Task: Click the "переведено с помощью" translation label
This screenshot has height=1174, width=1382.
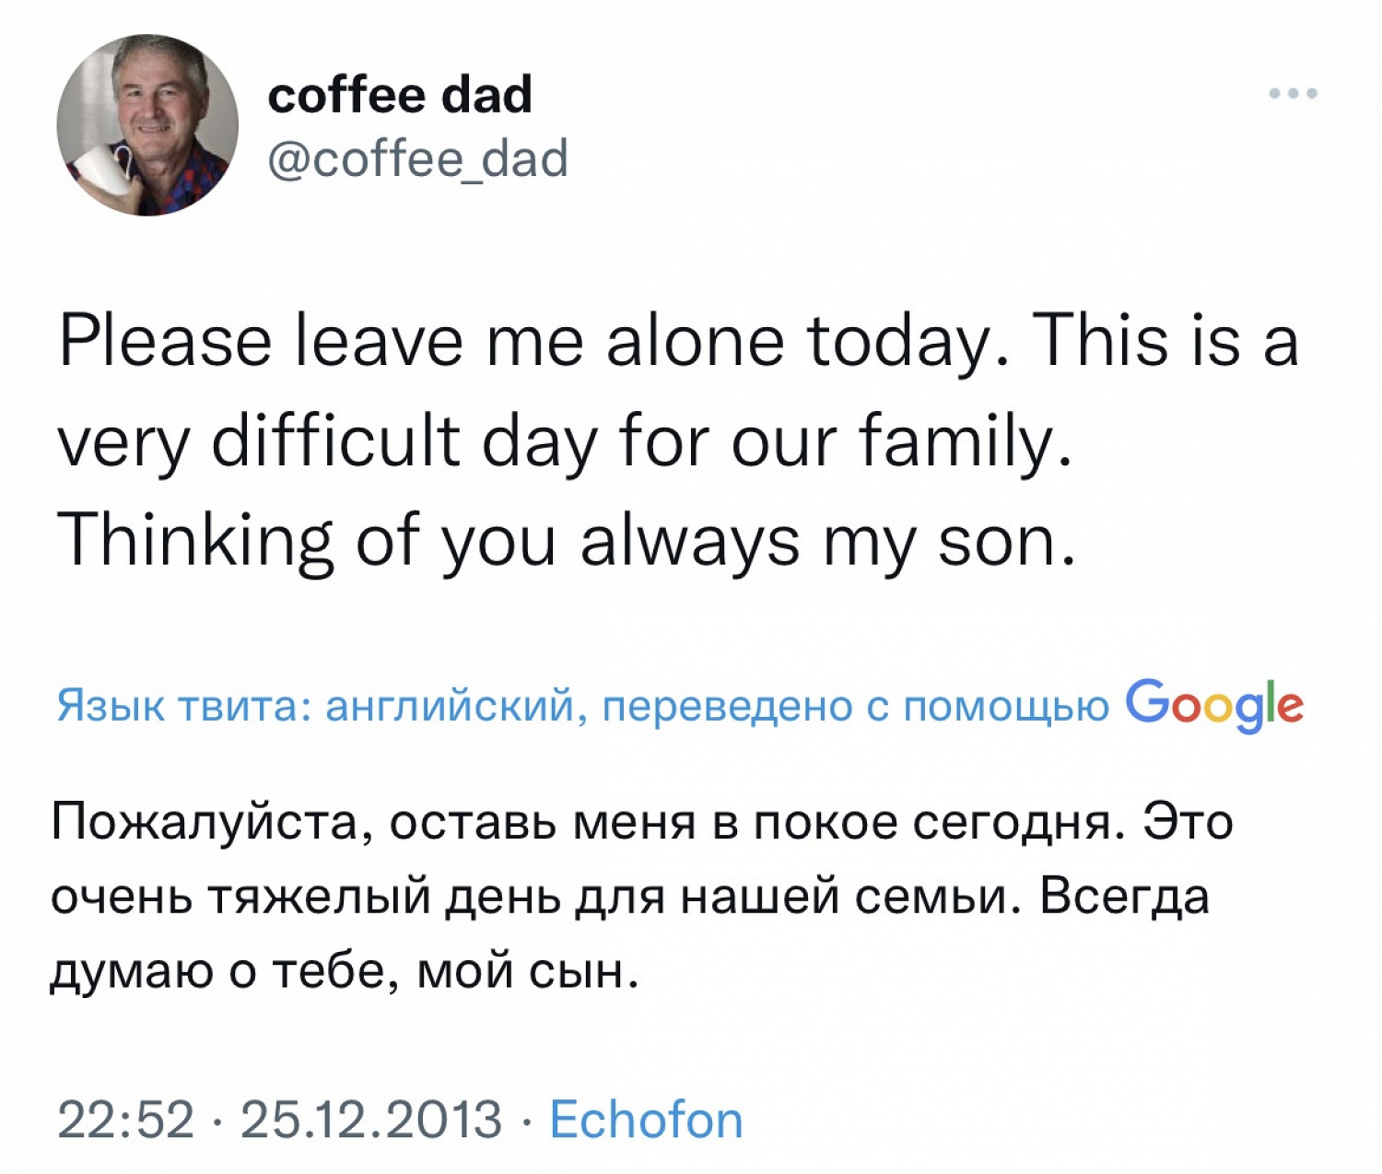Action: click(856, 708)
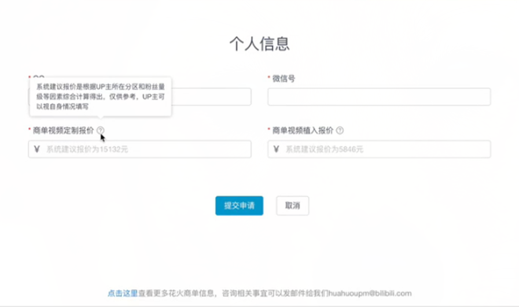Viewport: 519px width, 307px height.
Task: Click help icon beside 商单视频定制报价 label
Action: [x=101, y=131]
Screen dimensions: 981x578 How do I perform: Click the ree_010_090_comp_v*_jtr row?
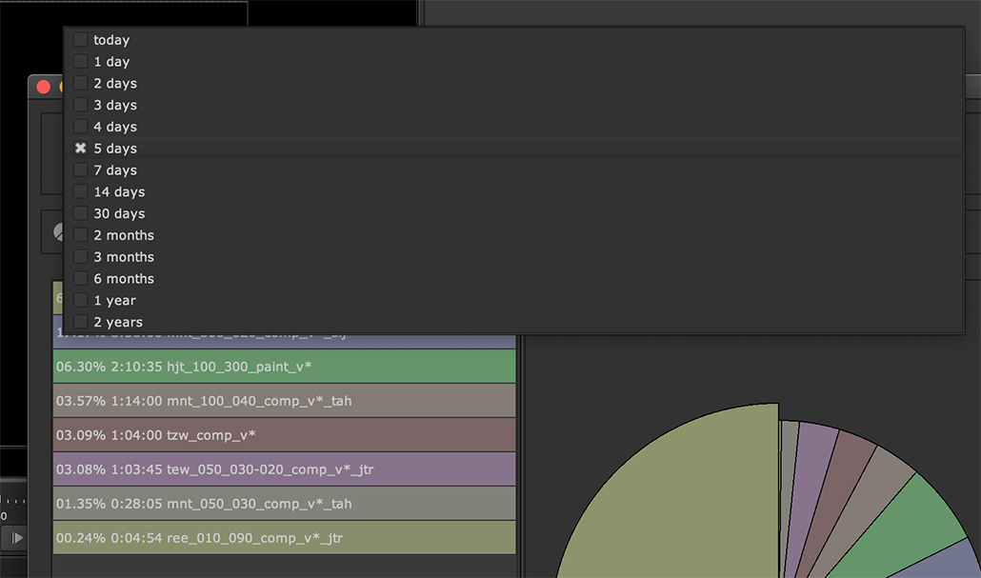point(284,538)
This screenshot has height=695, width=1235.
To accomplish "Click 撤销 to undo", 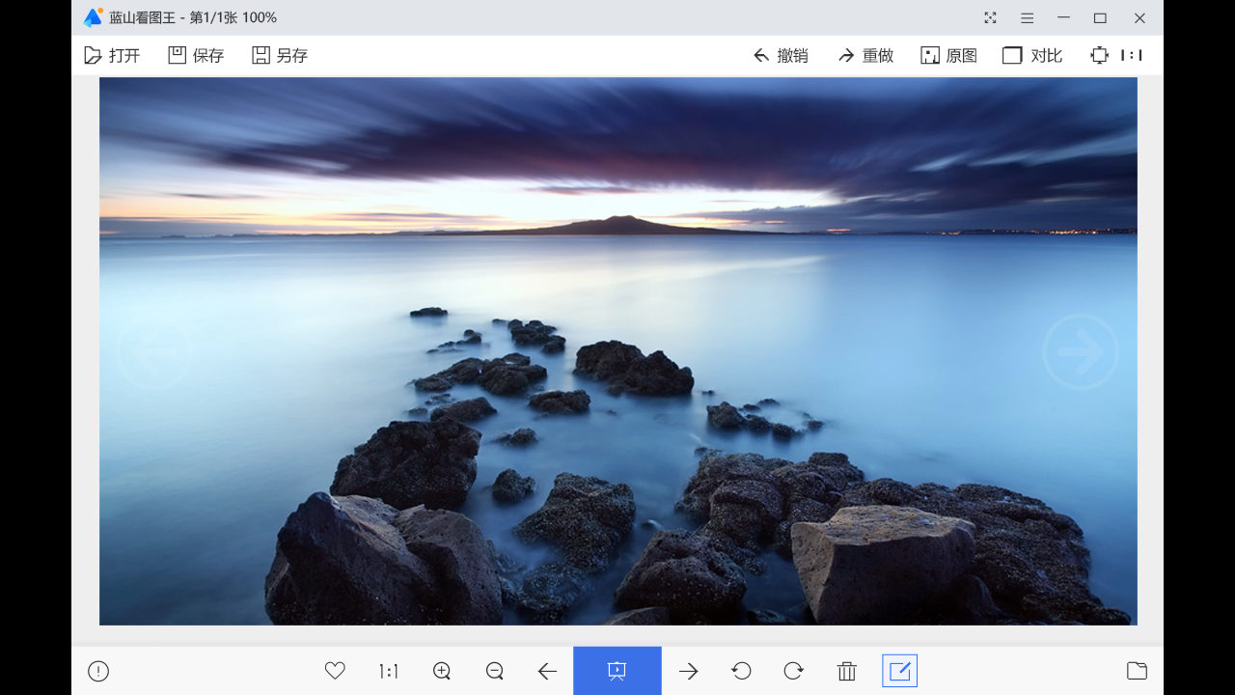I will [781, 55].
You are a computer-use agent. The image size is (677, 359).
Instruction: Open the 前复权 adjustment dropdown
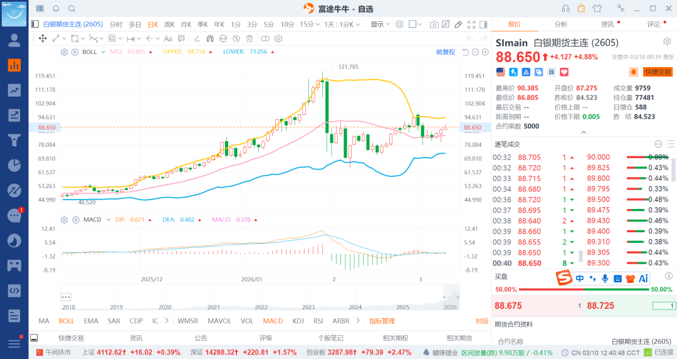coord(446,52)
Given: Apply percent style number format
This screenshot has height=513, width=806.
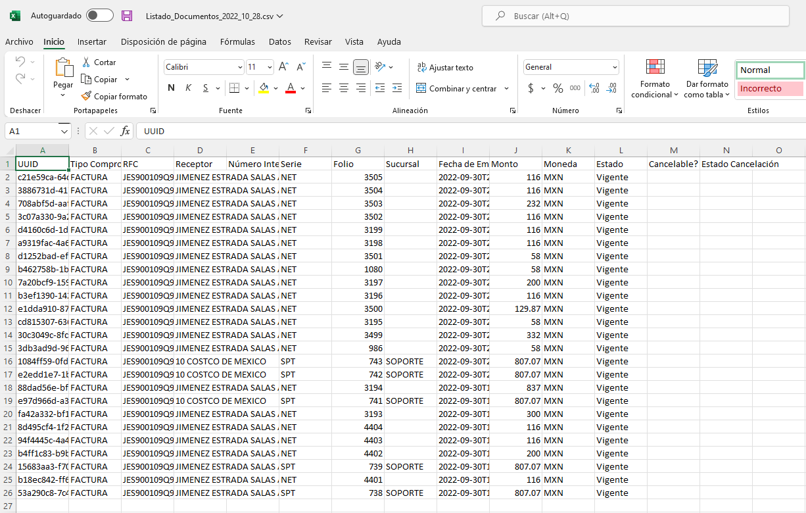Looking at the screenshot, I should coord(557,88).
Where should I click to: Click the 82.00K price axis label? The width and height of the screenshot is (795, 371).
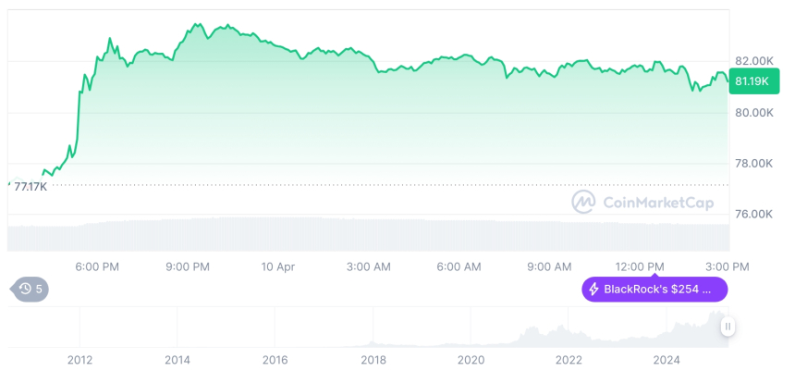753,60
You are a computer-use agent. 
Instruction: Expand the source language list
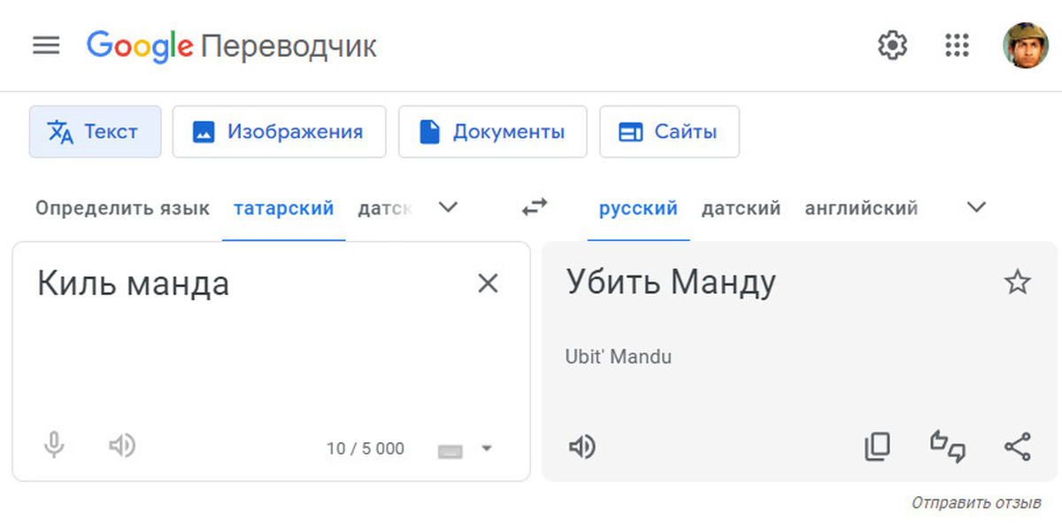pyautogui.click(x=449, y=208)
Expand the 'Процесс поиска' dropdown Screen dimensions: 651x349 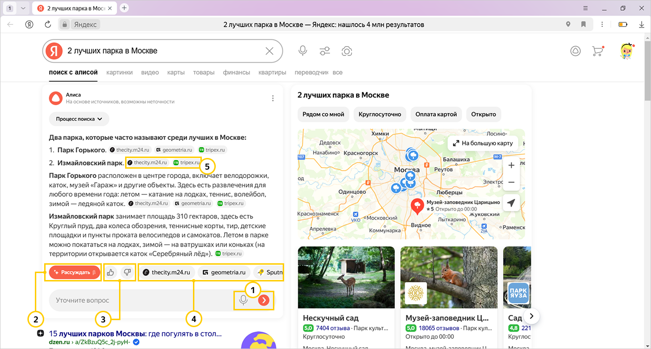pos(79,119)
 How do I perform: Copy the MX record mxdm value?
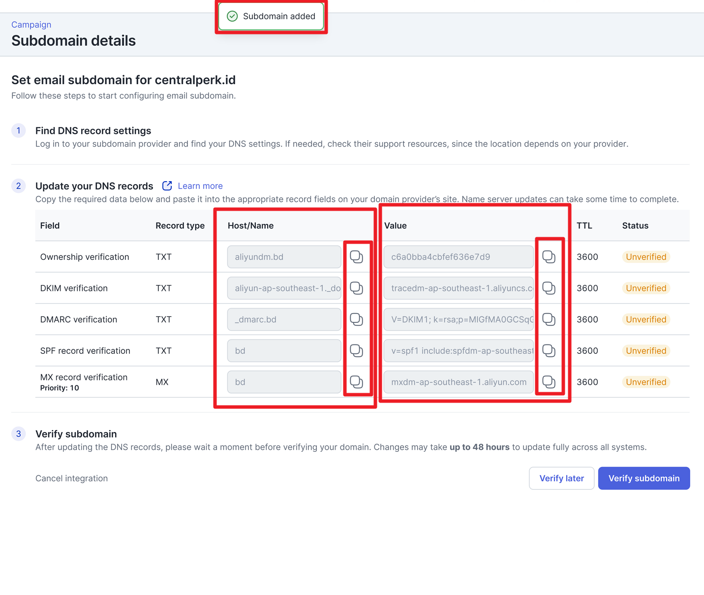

================================

Reproduce the records from their first line through the line containing "Action: [x=101, y=131]", both included, and leave the pictures out.

Task: Click the "переведено с помощью" translation label
This screenshot has height=1174, width=1382.
Action: click(856, 708)
Viewport: 519px width, 307px height.
Task: Click help icon beside 商单视频定制报价 label
Action: [x=101, y=131]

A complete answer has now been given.